Our profession is not a science, and we aren’t trying to prove theories and hypotheses. Instead, we’re often trying to provoke creativity. This provocation comes through the process of synthesis we already described: combining ideas in new and unexpected ways, developing insights from research data, identifying places where behavior can change, and creating simple visual models and diagrams of complex ideas.
When instructed to make inferences, students push back and demand more data. They constantly feel that, no matter how much research they have conducted, they don’t have enough to prove that the ideas they develop are good ones. They are scared. How can they be sure that their designs will work?
Simply, they can’t be sure. They can minimize risk through testing and iteration, but the success of an innovative new product, system or service is unknown because of its newness.
Craftsmanship here means making “good inferences.” They don’t always have to be believable, but students need to become comfortable “dialing up or down” the inference to match their intended level of innovation risk. Plausible leaps lead to less risky, but less exciting, new ideas. Larger leaps are less believable but drive towards more disruptive concepts. Understanding how to think about the impact of a leap on creativity is fundamental to establishing craft in inference. And, like any other craft-based skill, this requires constant practice.
We practice this skill each time a student goes through an ideation or prototyping cycle. I constantly push them to make their ideas more and more far-fetched, and to leap away from the gathered data and towards the realm of the unbelievable.
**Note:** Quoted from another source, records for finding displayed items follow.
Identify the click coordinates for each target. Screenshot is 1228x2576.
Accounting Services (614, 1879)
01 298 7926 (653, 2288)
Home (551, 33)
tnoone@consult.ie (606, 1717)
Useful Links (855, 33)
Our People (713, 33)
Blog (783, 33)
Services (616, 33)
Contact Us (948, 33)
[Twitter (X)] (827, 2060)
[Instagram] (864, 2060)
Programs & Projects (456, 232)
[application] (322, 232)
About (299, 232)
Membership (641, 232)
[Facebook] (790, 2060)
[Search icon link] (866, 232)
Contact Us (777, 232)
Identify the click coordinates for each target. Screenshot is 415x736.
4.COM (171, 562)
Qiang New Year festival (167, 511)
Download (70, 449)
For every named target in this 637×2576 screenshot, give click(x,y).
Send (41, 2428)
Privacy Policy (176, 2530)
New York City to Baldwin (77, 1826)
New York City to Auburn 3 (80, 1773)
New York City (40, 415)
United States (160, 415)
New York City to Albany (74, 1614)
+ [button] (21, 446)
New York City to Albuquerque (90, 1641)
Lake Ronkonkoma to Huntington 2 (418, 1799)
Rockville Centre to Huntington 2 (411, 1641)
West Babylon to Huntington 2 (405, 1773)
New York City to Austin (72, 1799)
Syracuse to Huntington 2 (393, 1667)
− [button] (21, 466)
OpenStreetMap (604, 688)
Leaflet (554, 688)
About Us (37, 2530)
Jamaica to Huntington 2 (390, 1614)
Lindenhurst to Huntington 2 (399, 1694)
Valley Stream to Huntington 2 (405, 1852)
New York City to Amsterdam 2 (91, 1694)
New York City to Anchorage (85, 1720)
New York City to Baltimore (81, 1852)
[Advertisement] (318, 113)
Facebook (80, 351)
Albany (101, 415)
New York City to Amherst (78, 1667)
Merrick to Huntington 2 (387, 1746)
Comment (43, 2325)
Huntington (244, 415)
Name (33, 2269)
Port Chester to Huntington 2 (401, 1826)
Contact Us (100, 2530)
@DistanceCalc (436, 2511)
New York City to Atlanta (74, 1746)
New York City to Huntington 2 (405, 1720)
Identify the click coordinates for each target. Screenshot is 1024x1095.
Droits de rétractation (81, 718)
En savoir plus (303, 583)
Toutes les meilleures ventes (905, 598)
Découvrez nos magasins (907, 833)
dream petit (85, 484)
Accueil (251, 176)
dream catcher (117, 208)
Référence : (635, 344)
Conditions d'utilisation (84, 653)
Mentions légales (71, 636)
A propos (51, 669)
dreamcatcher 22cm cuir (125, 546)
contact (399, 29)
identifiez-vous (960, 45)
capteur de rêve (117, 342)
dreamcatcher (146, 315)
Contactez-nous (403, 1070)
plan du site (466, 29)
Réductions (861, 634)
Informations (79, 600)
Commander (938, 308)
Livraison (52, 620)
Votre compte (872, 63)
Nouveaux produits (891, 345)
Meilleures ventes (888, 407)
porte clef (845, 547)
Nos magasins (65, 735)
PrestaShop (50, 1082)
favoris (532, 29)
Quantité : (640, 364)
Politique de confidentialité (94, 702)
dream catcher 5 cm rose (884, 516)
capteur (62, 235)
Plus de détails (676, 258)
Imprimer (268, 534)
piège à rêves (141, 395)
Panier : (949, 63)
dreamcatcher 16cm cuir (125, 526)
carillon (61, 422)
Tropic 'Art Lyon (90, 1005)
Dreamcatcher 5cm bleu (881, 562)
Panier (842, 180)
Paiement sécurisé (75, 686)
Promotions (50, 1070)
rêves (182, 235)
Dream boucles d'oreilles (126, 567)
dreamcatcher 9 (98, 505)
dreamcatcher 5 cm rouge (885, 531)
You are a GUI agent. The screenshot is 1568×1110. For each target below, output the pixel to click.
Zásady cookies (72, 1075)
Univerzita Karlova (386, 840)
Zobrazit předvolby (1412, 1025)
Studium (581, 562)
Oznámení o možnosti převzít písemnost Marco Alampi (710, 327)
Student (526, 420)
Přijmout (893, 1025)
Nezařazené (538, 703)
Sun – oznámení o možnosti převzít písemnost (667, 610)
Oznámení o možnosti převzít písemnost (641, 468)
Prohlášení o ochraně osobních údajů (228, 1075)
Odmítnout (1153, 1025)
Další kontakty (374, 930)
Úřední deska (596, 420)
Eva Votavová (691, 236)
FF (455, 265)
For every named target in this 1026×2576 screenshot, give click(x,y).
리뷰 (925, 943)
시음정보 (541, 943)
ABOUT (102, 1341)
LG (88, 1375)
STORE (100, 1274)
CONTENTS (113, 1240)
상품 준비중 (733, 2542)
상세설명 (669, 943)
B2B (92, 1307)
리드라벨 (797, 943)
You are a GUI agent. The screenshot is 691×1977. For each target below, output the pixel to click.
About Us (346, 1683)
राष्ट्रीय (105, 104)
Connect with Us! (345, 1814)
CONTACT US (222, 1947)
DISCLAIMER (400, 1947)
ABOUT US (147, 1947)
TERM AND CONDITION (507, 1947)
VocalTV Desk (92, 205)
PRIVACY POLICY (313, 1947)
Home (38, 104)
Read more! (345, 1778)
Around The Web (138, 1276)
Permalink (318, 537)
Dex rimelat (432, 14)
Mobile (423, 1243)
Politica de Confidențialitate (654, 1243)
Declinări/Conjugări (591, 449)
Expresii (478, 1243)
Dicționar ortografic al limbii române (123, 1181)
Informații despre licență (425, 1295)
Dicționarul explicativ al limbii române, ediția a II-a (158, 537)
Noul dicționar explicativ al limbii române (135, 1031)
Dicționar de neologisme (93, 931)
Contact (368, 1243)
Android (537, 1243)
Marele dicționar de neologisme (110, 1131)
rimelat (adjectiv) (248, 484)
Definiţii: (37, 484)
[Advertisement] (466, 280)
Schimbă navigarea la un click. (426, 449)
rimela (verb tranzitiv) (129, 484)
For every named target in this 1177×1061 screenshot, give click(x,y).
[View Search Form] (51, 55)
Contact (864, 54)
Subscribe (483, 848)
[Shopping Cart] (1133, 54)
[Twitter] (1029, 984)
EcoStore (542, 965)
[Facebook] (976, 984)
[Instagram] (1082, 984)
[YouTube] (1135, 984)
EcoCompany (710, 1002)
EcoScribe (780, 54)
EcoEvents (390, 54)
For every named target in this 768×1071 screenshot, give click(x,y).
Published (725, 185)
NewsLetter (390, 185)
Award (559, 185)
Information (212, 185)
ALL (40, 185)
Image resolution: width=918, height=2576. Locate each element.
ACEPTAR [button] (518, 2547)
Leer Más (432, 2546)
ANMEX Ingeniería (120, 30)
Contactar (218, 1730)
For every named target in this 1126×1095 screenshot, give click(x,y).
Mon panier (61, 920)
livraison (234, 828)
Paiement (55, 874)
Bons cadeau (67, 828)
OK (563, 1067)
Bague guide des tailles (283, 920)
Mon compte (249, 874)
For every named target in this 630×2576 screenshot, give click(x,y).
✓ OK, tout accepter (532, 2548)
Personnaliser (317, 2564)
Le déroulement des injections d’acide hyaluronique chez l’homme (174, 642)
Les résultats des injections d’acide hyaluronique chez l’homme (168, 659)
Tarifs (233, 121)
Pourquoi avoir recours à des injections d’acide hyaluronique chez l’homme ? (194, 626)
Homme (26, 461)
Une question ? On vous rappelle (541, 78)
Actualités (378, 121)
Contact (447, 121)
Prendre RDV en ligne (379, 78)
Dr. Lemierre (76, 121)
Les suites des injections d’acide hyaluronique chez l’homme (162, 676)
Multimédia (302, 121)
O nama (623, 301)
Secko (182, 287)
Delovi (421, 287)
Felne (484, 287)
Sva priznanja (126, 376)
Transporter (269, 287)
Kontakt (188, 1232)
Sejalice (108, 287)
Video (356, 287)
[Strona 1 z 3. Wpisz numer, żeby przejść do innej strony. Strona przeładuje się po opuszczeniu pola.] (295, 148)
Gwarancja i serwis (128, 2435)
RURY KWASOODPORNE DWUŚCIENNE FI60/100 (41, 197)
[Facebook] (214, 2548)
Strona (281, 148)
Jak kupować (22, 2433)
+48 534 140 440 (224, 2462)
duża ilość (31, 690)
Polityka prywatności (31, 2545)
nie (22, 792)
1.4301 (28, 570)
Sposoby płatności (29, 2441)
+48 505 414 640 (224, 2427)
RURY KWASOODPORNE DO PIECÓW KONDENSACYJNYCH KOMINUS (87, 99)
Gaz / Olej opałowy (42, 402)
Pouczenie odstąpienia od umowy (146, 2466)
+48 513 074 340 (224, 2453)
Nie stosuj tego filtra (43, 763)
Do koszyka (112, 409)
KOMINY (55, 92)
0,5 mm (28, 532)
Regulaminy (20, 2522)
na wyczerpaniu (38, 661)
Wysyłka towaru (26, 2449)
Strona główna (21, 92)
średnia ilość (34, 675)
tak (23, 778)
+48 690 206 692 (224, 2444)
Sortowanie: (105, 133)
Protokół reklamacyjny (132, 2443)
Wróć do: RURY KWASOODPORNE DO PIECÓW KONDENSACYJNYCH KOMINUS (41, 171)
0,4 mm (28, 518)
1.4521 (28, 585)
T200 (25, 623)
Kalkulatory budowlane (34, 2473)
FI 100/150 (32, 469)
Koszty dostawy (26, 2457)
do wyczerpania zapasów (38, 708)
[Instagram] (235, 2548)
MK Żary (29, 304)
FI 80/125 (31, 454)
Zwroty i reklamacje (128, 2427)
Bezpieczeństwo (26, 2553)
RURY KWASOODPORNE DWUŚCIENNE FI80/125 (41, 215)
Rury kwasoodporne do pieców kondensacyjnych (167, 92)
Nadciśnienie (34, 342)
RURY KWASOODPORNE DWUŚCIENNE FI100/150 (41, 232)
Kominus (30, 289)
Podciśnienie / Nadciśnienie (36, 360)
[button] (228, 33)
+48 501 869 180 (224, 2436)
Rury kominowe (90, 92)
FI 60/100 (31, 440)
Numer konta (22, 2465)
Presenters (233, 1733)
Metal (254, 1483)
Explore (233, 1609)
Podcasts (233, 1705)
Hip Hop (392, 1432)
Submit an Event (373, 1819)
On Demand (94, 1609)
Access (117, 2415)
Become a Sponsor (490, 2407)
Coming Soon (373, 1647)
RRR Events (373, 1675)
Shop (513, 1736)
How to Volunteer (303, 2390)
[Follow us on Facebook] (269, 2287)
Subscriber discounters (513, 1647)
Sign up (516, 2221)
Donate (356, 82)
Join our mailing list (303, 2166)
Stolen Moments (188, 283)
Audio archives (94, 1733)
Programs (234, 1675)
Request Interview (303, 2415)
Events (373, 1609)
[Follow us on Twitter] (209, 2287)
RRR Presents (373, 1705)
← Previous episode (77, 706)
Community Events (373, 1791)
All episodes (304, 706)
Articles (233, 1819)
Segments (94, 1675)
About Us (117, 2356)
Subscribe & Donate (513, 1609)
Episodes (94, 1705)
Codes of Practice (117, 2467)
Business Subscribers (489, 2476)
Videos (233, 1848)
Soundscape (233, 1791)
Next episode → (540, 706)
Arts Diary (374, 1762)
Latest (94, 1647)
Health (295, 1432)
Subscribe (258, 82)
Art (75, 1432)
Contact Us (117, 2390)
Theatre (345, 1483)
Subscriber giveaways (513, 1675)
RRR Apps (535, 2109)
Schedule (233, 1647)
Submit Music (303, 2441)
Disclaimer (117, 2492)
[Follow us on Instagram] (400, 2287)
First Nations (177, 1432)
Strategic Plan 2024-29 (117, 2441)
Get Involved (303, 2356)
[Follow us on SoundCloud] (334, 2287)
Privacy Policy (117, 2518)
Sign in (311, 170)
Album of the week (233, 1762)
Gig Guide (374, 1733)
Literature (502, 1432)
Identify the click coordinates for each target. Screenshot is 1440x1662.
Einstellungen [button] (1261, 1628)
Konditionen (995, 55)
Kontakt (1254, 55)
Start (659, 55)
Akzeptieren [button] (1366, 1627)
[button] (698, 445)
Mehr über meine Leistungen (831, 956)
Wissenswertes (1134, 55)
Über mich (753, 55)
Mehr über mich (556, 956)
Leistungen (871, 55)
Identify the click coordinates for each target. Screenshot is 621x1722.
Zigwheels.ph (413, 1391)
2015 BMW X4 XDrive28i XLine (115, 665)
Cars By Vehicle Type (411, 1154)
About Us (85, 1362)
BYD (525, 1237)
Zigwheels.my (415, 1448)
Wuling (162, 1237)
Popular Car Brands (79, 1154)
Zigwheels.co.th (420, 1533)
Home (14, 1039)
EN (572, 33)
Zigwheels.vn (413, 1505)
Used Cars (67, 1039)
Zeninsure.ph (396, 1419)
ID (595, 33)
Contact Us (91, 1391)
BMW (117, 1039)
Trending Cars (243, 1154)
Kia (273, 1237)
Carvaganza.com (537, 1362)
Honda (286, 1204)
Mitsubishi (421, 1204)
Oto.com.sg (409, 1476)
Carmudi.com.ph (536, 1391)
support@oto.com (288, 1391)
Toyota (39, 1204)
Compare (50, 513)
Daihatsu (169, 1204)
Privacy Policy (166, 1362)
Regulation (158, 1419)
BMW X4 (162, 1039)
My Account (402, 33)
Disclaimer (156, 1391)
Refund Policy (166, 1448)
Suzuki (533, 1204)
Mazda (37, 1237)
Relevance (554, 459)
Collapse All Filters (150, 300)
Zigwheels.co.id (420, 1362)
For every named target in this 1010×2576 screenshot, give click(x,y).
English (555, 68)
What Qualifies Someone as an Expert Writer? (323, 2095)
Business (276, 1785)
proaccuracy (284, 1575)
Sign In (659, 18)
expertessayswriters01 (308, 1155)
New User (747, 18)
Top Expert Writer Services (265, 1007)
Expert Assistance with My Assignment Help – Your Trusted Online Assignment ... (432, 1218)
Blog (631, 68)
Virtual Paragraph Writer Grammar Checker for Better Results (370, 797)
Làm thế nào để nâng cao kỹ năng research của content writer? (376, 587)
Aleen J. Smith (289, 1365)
And then, we discuss how to pull these ideas back. They sketch the crazy, but they also sketch the more believable. We compare their ideas to the research data. Can they track a direct line from the data to the idea? That’s a tame idea. Tame doesn’t mean bad. Often, successful innovations are incremental, and slight inferences are more appropriate.
This leads to a conversation of context. We review and consider the social and behavioral context for their work, to discuss the appropriateness of new ideas. For example, in the context of a new government service, students may have conducted research with government employees and citizens, and as they synthesized that data, they developed a series of insights about the behavior they observed. Some of the insights are believable, because they map one-to-one with the user data they observed. Some insights can be more readily challenged, as they make larger inferential leaps from the data. And some insights are outright unbelievable.
I can help students realize that government is typically a staid and conservative environment. If the level of inference is directly tied to the level of disruptive innovation, this is not a context that benefits from larger leaps—these will likely be met with skepticism, and their new products and services will be less successful.
Students need to explore different contexts to juxtapose different levels of speculation. This means that we assign a number of different styles of project, including civic engagement/government work, consulting-style visioning projects, and more traditional corporate work. This helps students practice craft through inference. Over time, and through this practice, they become more and more fluid and comfortable with this skill. They become more crisp in their inferences, just as they would become more and more detailed in sketching through repetitive practice.